By Larry Mark
On Thursday morning, I awoke early to watch the Oscar nominations, and grabbed a bagel at a Park City bagelry. Yes, they have bagels everywhere now. I also checked out two feature films with Palestinian themes: “Amreeka” and “Pomegranates and Myrrh,” which touch on the Middle East conflict in very different ways.
“Amreeka,” the feature film debut of Cherien Dabis, chronicles a Palestinian family’s journey from the Middle East to the Diaspora of post-September 11 Illinois. Muna Farah (Nisreen Faour) is a divorced, single parent struggling to remain optimistic and make a new life for herself and her teenaged son, Fadi (Melkar Muallem). When she obtains a green card to work in the United States, she makes the difficult decision to give America a try, staying with her sister and her sister’s family.
The film begins with checkpoints, first Israeli ones, and next an American one. In one memorable scene, a U.S. immigration officer asks Muna her name and nationality. When he queries, “Occupation?” Muna misunderstands and replies, “Yes, occupied for 40 years,” rather than that her former job was in a bank.
With humor, nostalgia, sadness, and authenticity, Dabis creates an absorbing story of immigration and struggle. Muna secretly takes a job at White Castle, while Fadi must confront racism at school, where classmates call him “fatty” and “Osama” and taunt him as an outsider and possible terrorist. Muna’s brother-in-law, a physician, begins to lose patients since he is Arab American, and the family falls behind in its mortgage payments. Neighbors look at the family with suspicion. Joseph Ziegler plays Mr. Novatski, the compassionate high school principal, who is of Ashkenazi Jewish descent.
Dabis said the film was inspired by her own family’s experiences. After two screenings, each with standing ovations, she related how she was born in Celina, OH, the daughter of Palestinian-Jordanian parents who immigrated to the United States and settled in the Midwest. Her father, a pediatrician, became a local hero due to the lives he had saved. Yet during the Gulf War, he lost patients, and even as the father of five daughters, he was falsely rumored to have a son who was fighting against coalition forces in Iraq.
As art, or film, imitates life, Cherien’s older sister was falsely accused in high school of plotting against President George W. Bush, which generated a visit to the school by the U. S. Secret Service. The hysteria and investigation was halted only after intervention by the relatively sane high school principal.
I asked Dabis why she decided to make the character of the principal Jewish. Mainly, she said, she needed a fellow divorcé who could relate to Muna on her level, be sympathetic, and draw out her charm and her love for her son. Further, the principal’s Jewish-American background parallels Muna’s experience of immigration and displacement.
“Pomegranates and Myrrh” explores the life of a Palestinian woman making her way between traditional expectations and modern opportunities. The drawback is that the film shows Israeli soldiers and prison guards as one-dimensional, shouting, roughnecks.
The drama opens near an olive grove, east of Jerusalem, on the day of Zaid and Kamar’s wedding. After Zaid prepares, he and his family travel to Jerusalem to a church for the ceremony. Along the way, they must pass Israeli checkpoints, where the tension is palpable. Writer-director Najwa Najjar includes long shots of the barrier wall throughout the film, reinforcing to keen observers the “situation.”

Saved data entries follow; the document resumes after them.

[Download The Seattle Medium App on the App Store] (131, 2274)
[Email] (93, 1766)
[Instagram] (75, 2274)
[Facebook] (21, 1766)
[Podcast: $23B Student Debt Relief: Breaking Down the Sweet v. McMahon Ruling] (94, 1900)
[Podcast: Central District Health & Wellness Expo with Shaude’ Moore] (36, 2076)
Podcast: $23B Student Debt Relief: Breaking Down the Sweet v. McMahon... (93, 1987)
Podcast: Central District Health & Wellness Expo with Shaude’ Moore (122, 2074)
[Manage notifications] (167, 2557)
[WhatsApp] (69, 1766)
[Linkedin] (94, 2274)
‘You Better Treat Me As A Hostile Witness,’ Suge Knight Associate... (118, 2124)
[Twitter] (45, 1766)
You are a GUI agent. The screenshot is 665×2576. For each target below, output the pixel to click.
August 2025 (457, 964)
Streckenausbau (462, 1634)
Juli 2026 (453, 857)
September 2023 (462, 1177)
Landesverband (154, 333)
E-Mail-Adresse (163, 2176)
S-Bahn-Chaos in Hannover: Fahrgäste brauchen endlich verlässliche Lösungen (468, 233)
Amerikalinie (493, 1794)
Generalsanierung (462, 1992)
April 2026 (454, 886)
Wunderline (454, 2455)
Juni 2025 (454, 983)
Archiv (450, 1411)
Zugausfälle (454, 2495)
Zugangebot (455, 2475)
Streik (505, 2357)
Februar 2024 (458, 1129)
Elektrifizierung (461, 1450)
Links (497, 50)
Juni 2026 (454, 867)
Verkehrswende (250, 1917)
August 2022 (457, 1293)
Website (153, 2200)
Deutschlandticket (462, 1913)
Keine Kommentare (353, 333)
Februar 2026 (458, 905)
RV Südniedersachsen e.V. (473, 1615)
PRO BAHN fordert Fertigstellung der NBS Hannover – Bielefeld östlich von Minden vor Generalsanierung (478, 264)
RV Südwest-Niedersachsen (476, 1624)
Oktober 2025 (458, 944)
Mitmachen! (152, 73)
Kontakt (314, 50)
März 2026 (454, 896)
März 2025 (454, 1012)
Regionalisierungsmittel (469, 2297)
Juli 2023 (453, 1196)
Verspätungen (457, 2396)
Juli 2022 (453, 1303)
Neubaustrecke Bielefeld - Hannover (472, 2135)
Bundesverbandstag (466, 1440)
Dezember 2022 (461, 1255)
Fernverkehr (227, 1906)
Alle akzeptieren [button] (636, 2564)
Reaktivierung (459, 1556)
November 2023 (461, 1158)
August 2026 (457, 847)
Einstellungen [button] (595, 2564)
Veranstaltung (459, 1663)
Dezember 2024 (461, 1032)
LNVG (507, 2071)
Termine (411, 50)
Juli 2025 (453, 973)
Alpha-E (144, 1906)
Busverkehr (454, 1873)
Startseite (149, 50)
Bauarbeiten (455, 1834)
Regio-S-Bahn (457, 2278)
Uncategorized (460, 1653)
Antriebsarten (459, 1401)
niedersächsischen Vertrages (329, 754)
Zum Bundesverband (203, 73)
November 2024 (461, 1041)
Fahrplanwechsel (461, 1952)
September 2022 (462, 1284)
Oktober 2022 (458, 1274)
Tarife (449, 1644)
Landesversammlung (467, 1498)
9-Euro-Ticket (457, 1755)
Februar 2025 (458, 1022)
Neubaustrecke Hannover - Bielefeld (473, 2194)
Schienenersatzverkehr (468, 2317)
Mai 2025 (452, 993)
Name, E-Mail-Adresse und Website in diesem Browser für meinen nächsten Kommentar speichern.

After the wedding, we see that Kamar is a free-spirited dancer, while Zaid runs his family’s olive oil business. But their honeymoon bliss is interrupted when the Israeli Army confiscates their land, charging that someone in the grove had thrown a stone at an Israeli patrol. Zaid is accused of threatening a soldier during the ensuing scuffle and is arrested and placed in administrative detention at Ofer Prison near Ramallah. The film shows him being interrogated and abused.
The grove is surrounded by barbed wire and a handful of Jewish settlers arrive, erect a flag and a tent and squat on the property. The family’s residence is vandalized and covered in Stars of David.
During this time, a new dance choreographer, Kais, arrives from Lebanon and takes a forbidden interest in Kamar, who wants to be a supportive wife to her incarcerated husband, but does not want to give up her dancing. Kais is the son of a Palestinian fighter, and, at age 10, was a witness to the massacres by the supporters of Bashir Gemayal in 1982. He lives for the moment and is without hope. By teaching the local dance troupe new steps, he is a symbol of the changing society and the conflict with new dance forms. He oversteps his authority and garners the wrath of Yusef, who has run the troupe for decades and wants to stay within the strictures of classical Palestinian folk dance.
Lea Tsemel, a well-known Israeli human right lawyer, plays the blunt, realistic, Israeli attorney hired to fight the land confiscation and Zaid’s incarceration.